## What the task requires
Would you please copy exactly the line with "How do I perform: Click the zoom" and all lines that follow it in the data below, through the last one?

Data below:

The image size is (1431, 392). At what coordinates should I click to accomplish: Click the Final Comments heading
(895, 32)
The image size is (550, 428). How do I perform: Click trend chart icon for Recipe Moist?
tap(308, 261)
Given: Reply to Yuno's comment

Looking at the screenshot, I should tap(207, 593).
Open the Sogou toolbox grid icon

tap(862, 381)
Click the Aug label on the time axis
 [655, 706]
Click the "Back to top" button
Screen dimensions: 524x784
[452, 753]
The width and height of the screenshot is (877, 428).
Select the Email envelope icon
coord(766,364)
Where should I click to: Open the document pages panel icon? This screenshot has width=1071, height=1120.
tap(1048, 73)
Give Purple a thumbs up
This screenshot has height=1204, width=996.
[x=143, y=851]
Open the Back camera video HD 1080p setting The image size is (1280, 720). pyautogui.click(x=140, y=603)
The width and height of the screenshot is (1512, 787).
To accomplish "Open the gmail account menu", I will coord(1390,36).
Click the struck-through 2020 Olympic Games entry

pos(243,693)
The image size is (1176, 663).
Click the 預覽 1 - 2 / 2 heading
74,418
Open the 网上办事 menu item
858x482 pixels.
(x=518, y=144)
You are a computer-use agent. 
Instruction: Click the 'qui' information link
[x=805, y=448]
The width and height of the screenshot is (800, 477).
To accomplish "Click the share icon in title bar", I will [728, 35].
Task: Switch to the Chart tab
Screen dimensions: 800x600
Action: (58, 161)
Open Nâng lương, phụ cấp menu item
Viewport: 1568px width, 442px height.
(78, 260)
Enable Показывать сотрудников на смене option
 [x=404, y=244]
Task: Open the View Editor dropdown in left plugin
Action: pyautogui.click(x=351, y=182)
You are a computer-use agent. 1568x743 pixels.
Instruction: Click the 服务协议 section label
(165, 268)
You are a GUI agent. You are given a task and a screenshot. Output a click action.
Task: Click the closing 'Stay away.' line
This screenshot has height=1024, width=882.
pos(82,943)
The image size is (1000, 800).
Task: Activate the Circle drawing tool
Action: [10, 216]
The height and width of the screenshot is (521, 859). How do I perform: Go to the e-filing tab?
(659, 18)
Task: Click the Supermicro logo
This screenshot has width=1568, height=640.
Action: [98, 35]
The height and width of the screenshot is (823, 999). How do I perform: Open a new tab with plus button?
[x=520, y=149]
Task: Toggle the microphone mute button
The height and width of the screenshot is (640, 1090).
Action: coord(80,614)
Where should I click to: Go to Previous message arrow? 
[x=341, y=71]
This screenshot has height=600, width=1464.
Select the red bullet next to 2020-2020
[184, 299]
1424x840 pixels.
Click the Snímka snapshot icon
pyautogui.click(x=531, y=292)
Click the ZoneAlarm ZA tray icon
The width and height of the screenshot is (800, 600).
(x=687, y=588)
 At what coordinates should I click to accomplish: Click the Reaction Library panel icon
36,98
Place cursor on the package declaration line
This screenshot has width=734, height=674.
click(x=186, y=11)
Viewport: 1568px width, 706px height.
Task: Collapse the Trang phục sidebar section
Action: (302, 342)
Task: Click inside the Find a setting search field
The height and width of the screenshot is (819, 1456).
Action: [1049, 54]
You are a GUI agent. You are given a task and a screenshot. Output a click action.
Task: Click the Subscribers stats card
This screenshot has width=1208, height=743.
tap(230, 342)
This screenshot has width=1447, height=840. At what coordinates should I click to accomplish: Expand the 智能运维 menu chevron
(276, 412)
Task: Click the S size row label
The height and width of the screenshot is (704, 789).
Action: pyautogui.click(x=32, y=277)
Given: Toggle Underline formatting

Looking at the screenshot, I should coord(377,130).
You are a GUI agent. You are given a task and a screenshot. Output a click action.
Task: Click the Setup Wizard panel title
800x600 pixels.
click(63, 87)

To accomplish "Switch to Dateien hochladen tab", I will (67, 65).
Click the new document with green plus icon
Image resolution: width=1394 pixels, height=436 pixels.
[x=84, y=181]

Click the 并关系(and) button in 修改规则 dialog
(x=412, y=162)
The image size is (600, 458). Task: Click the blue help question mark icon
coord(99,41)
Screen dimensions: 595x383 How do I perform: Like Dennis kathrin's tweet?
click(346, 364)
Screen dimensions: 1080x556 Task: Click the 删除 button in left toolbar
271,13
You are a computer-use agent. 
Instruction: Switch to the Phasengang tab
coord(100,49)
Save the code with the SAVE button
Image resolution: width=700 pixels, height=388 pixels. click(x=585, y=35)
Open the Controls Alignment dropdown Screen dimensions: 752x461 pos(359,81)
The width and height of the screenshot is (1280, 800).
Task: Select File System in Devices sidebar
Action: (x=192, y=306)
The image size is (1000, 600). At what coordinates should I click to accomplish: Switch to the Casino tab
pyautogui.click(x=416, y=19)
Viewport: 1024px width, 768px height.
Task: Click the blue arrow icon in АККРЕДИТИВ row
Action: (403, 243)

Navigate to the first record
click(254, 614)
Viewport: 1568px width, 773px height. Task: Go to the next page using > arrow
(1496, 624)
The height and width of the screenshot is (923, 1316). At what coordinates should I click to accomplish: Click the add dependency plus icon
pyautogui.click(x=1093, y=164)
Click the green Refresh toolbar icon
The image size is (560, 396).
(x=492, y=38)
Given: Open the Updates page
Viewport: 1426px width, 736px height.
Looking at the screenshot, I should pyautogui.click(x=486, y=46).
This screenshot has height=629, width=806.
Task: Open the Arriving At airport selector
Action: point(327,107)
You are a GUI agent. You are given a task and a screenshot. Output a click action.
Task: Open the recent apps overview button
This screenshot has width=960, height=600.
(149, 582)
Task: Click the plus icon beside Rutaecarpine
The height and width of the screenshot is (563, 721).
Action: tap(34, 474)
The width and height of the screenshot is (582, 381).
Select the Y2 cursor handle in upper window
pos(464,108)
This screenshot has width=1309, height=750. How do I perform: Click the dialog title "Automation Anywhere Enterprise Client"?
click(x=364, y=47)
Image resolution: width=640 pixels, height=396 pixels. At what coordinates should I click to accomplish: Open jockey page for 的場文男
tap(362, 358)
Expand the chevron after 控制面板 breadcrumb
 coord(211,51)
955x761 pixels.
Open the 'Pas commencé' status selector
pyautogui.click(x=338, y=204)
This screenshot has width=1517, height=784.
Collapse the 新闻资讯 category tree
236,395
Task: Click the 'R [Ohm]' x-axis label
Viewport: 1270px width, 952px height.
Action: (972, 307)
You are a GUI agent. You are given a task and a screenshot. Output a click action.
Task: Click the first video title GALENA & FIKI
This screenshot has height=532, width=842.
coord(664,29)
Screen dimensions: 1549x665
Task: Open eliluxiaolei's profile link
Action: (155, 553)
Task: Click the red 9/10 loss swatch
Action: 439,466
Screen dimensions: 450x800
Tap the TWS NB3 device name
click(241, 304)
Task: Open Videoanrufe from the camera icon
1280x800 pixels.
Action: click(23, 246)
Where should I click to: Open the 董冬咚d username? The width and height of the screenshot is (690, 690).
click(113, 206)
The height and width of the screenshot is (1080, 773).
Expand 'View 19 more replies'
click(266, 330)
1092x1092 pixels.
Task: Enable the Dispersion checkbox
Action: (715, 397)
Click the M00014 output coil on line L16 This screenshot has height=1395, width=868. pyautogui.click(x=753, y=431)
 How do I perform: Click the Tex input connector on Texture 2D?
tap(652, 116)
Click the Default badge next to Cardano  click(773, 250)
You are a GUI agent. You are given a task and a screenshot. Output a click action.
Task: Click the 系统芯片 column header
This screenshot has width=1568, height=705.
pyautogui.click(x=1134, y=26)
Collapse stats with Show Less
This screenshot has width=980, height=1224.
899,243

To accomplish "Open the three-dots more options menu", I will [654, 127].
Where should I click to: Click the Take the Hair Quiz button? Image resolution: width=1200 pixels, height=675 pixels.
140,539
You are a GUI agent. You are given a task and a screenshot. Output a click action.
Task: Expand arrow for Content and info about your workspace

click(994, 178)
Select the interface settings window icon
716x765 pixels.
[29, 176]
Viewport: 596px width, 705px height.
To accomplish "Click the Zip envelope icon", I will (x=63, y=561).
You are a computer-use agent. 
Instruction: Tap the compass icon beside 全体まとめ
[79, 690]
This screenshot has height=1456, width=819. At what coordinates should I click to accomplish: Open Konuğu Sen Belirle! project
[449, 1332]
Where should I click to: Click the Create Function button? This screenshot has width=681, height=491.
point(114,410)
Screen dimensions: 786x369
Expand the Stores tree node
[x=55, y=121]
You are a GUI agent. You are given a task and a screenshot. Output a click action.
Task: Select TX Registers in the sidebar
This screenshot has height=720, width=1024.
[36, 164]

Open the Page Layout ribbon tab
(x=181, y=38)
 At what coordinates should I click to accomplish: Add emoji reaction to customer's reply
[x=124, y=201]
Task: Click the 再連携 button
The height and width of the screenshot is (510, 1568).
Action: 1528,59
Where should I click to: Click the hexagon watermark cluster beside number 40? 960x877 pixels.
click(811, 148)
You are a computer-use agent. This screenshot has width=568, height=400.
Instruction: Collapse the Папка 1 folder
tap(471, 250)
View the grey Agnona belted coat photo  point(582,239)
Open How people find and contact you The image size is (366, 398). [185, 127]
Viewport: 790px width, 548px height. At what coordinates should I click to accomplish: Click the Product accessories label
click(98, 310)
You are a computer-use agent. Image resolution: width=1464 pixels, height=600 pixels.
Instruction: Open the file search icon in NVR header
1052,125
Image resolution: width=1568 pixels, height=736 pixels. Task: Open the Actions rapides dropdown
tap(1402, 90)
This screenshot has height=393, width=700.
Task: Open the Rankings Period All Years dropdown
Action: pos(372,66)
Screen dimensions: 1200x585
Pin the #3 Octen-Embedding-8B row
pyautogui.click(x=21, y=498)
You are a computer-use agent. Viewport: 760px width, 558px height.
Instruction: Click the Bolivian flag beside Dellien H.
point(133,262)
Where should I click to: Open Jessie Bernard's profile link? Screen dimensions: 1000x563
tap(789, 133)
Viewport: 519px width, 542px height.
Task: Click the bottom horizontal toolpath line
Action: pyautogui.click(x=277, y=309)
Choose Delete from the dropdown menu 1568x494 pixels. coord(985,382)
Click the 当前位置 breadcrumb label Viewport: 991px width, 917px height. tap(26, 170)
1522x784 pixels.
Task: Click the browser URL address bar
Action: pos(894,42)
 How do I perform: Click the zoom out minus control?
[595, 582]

End of Data.

## Output below
 How do I perform: Click the zoom out minus control?
[595, 582]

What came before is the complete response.